I don't think I used genkernel because I didn't type the word genkernel anywhere in the terminal when i installed.

I am unsure of what brand my imac has for an ethernet card since it's not one of those newer iMacs but the older ones (the ones without the necks) and I can't seem to locate hardware specs on it at the moment. I'm gonna see if I can find out what it is by booting the Mac OS CD and checking the system profiler but until then I am unsure as to the ethernet card I have.

EDIT:

I did check the lspci command before but it didn't do anything. It just said '-bash: lspci: command not found' and I checked with booting into the Mac OS CD and it doesn't say what ethernet card it is(grrrrrr) but if it helps my iMac is a slot loading one since I've heard there are some differences between the earlier iMacs.

----------

## fitzavig

Still have been looking for the ethernet card with little success. I have found only that it's a 10/100 Ethernet card. Since lspci didn't work could you tell me what other commands may suffice? Maybe modprobe and if so what do I use for an argument?

EDIT(again...):

I may have found the chipset? I think it may be a '8139C Chipset'

----------

## fitzavig

OK. I finally got the lspci command run (had to boot a live CD) and here is the output as follows:

00:0b.0 Host bridge: Apple Computer In. UniNorth AGP

00:10.0 Display Controller: ATI Technologies Inc Rage 128 RL/VR AGP

01:0b.0 Host Bridge: Apple Computer Inc. UniNorth PCI

01:12.0 FireWire (IEEE 1394): Texas Instruments TSB12LV23 IEEE-1394 Controller

01:17.0 CLass ff00: Apple Computer Inc. KeyLargo Mac I/O (rev 02)

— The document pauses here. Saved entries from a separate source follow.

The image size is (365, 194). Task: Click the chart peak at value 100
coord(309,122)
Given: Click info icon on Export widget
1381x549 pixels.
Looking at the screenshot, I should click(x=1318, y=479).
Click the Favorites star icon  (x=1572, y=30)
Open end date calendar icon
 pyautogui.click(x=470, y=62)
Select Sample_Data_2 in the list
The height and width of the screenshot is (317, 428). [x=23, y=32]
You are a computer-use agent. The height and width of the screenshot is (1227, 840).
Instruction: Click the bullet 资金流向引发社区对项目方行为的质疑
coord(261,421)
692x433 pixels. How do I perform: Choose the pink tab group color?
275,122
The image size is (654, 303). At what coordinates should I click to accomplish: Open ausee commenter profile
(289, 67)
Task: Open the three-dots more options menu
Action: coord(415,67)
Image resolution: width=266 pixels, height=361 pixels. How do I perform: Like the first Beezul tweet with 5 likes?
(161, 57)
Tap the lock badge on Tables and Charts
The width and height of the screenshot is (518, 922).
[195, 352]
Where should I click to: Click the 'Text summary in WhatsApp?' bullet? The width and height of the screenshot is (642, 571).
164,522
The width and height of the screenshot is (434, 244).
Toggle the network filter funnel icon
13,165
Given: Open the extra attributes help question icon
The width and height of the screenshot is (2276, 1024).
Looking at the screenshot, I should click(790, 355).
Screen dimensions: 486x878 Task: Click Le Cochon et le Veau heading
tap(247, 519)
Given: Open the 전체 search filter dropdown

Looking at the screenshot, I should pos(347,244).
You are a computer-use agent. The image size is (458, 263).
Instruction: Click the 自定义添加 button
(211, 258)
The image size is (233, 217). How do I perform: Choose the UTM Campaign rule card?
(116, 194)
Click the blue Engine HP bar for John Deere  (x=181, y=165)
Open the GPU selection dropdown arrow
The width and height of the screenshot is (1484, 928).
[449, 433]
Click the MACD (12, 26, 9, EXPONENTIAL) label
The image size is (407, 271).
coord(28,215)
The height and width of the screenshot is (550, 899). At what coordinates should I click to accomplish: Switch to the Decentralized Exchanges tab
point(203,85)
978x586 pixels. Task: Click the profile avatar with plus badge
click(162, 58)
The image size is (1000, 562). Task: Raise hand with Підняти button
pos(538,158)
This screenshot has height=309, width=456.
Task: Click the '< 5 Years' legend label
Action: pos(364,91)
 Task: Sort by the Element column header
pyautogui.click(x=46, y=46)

01:18.0 USB Controller: Apple Computer Inc. KeyLargo USB

01:19.0 USB Controller: Apple Computer Inc. KeyLargo USB

02:0b.0 Host bridge: Apple Computer Inc. UniNorth Internal PCI

02:0f.0 Class ffff: Apple Computer Inc. UniNorth GMAC (Sun GEM) (rev ff)

As far as I can tell there isn't an ethernet controller which is weird since I've read some places that is needed to use it. I also used rc-update to add eth0 to start up on boot and when it does it says "Netmount was not started"

As a side note when I reboot with the cable modem connected the lights that show the modem is able to communicate with the comp are on until linux starts booting up the kernel and whatnot.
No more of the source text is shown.